### What is needed
Everything from the line that has "At what coordinates" to the last line of the listing must be repeated exactly, and nothing more; omit the pictures.

### Stored data
───

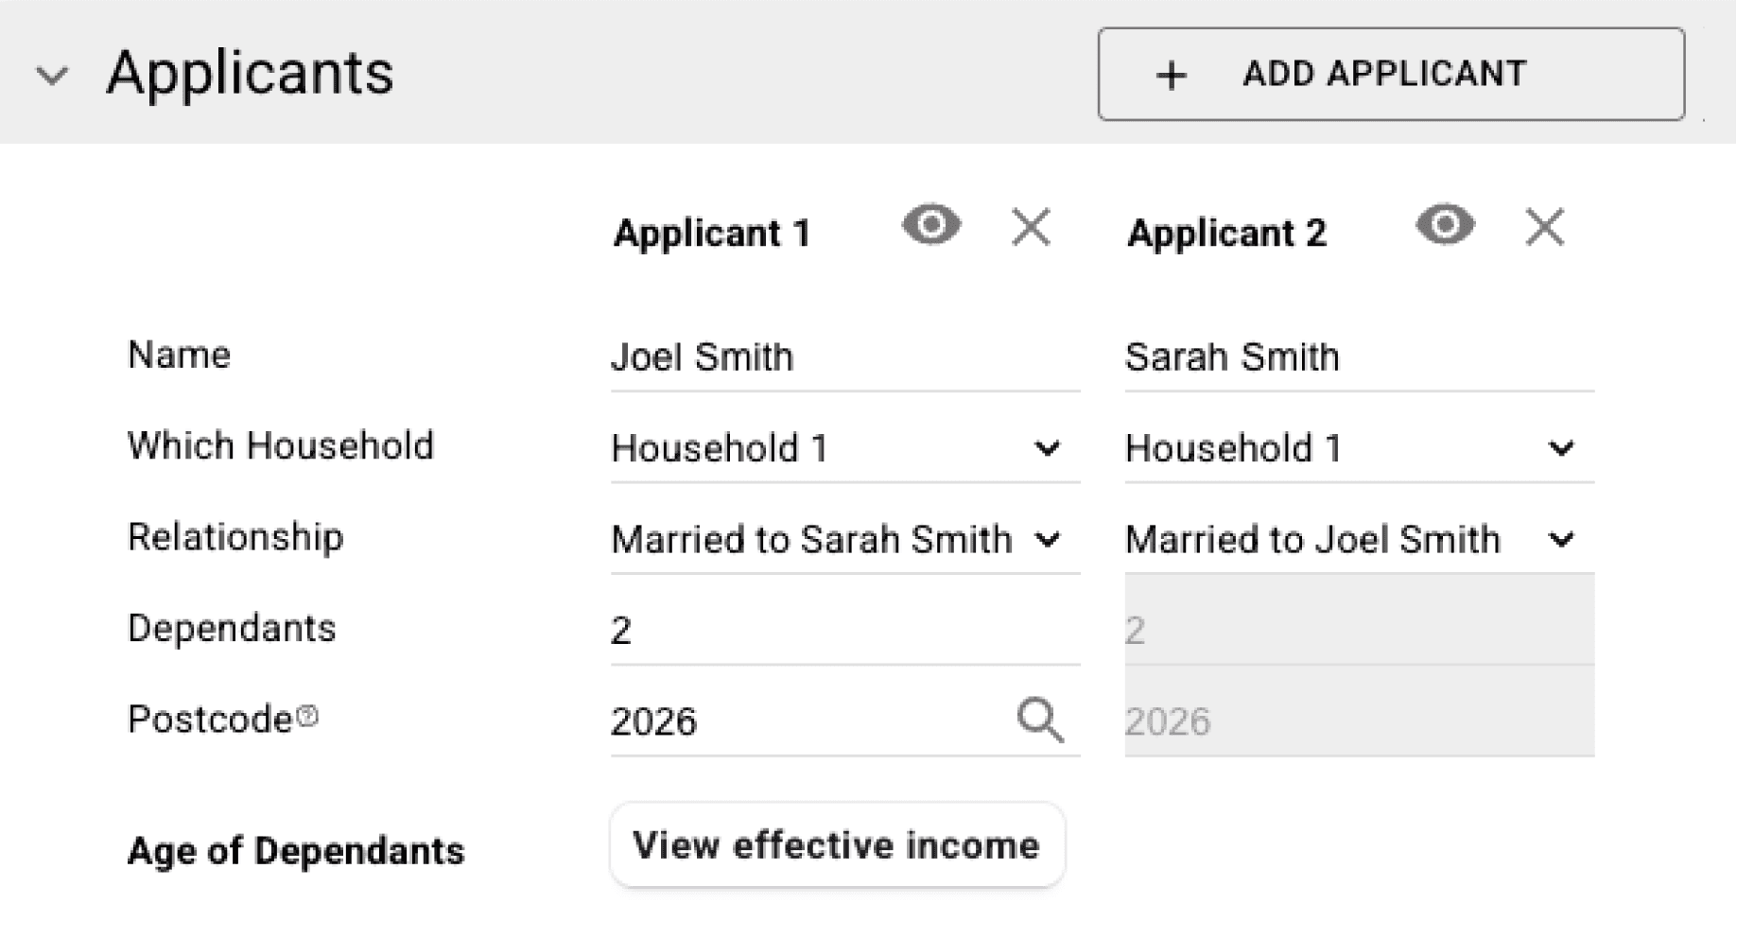1737x938 pixels.
Task: Click the Joel Smith name field
Action: 843,357
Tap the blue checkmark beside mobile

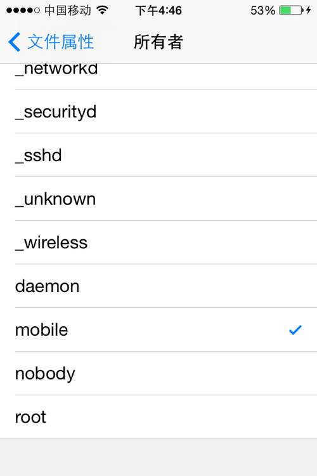point(295,329)
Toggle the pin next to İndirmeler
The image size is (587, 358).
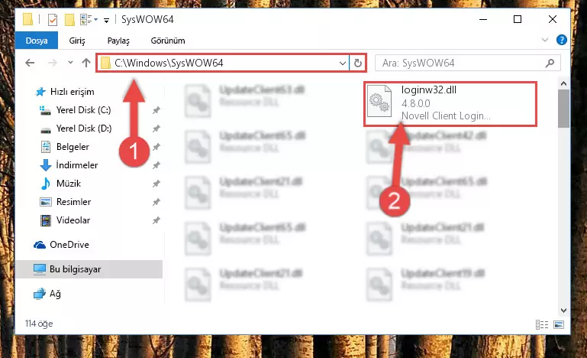pos(156,165)
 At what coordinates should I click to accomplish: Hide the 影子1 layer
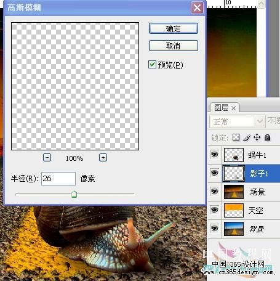pyautogui.click(x=215, y=173)
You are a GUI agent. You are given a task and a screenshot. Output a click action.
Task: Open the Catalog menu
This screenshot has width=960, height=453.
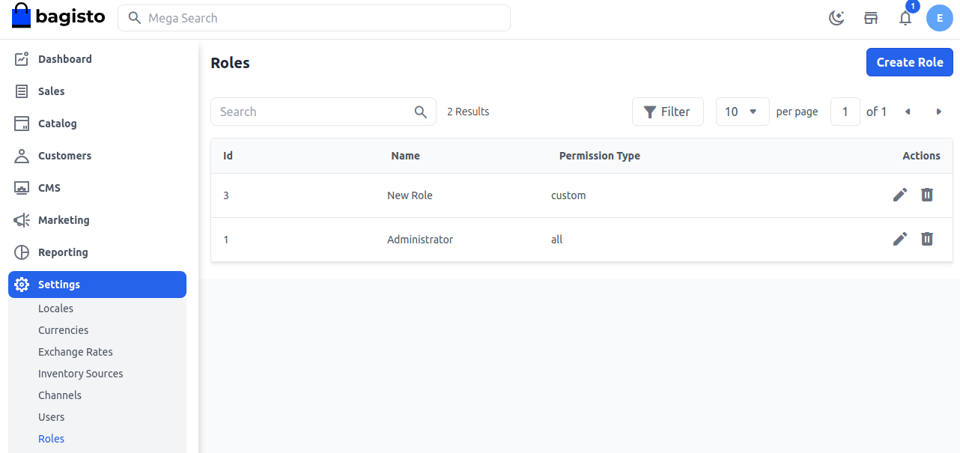pos(58,124)

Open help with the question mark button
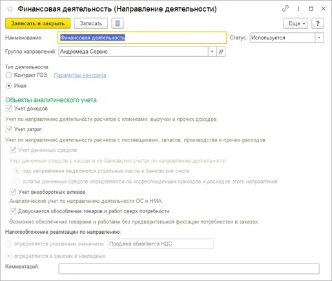click(318, 23)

───

### Exercise solution
 At what coordinates should I click to accomplish: Hide the 影子1 layer
pyautogui.click(x=215, y=173)
You are a GUI agent. You are given a task and a screenshot. Output a click action.
Task: Open the Catalog menu
This screenshot has width=960, height=453.
pos(58,124)

Open help with the question mark button
click(318, 23)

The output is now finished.